───── Input records

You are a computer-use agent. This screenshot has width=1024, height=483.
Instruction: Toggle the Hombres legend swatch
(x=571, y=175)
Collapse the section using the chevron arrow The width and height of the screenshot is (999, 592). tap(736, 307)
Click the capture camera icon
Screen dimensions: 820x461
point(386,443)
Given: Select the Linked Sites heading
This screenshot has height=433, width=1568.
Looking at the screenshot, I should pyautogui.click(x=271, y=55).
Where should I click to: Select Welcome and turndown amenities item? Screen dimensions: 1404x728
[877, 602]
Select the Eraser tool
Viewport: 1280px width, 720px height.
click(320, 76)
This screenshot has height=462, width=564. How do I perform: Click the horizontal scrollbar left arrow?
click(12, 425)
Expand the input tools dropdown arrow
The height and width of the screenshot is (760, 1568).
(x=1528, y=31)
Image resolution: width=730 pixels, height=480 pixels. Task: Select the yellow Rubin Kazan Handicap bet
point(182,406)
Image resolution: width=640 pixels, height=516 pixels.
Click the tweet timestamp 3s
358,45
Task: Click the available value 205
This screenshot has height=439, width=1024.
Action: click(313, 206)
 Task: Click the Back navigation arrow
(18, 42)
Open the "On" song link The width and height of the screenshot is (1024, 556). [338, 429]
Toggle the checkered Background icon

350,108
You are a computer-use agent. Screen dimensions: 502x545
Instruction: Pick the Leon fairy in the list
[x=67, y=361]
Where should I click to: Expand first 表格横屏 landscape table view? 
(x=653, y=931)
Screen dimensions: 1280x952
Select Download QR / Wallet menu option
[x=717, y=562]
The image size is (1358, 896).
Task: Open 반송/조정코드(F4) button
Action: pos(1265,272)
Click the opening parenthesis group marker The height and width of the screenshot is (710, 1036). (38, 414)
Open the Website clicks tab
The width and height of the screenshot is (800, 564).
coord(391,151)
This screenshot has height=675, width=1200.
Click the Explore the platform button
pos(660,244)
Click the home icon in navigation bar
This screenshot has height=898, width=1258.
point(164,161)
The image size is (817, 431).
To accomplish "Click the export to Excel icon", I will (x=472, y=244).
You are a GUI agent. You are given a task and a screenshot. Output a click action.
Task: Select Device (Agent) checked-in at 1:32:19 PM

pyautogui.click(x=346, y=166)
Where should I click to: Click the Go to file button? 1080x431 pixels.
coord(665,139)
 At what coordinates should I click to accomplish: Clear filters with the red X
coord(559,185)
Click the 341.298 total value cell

──────────

What is needed> Set down every record above exactly as given.

Result of the exercise>
You are a computer-use agent. This screenshot has width=1024, height=483.
Instruction: Toggle the Hombres legend swatch
(x=571, y=175)
Collapse the section using the chevron arrow The width and height of the screenshot is (999, 592). tap(736, 307)
Click the capture camera icon
Screen dimensions: 820x461
point(386,443)
Given: Select the Linked Sites heading
This screenshot has height=433, width=1568.
Looking at the screenshot, I should pyautogui.click(x=271, y=55).
Where should I click to: Select Welcome and turndown amenities item? Screen dimensions: 1404x728
[877, 602]
Select the Eraser tool
Viewport: 1280px width, 720px height.
click(320, 76)
This screenshot has height=462, width=564. How do I perform: Click the horizontal scrollbar left arrow?
click(12, 425)
Expand the input tools dropdown arrow
The height and width of the screenshot is (760, 1568).
(x=1528, y=31)
Image resolution: width=730 pixels, height=480 pixels. Task: Select the yellow Rubin Kazan Handicap bet
point(182,406)
Image resolution: width=640 pixels, height=516 pixels.
Click the tweet timestamp 3s
358,45
Task: Click the available value 205
This screenshot has height=439, width=1024.
Action: click(313, 206)
 Task: Click the Back navigation arrow
(18, 42)
Open the "On" song link The width and height of the screenshot is (1024, 556). [338, 429]
Toggle the checkered Background icon

350,108
You are a computer-use agent. Screen dimensions: 502x545
Instruction: Pick the Leon fairy in the list
[x=67, y=361]
Where should I click to: Expand first 表格横屏 landscape table view? 
(x=653, y=931)
Screen dimensions: 1280x952
Select Download QR / Wallet menu option
[x=717, y=562]
The image size is (1358, 896).
Task: Open 반송/조정코드(F4) button
Action: pos(1265,272)
Click the opening parenthesis group marker The height and width of the screenshot is (710, 1036). (38, 414)
Open the Website clicks tab
The width and height of the screenshot is (800, 564).
coord(391,151)
This screenshot has height=675, width=1200.
Click the Explore the platform button
pos(660,244)
Click the home icon in navigation bar
This screenshot has height=898, width=1258.
point(164,161)
The image size is (817, 431).
To accomplish "Click the export to Excel icon", I will (x=472, y=244).
You are a GUI agent. You are given a task and a screenshot. Output a click action.
Task: Select Device (Agent) checked-in at 1:32:19 PM

pyautogui.click(x=346, y=166)
Where should I click to: Click the Go to file button? 1080x431 pixels.
coord(665,139)
 At what coordinates should I click to accomplish: Clear filters with the red X
coord(559,185)
Click the 341.298 total value cell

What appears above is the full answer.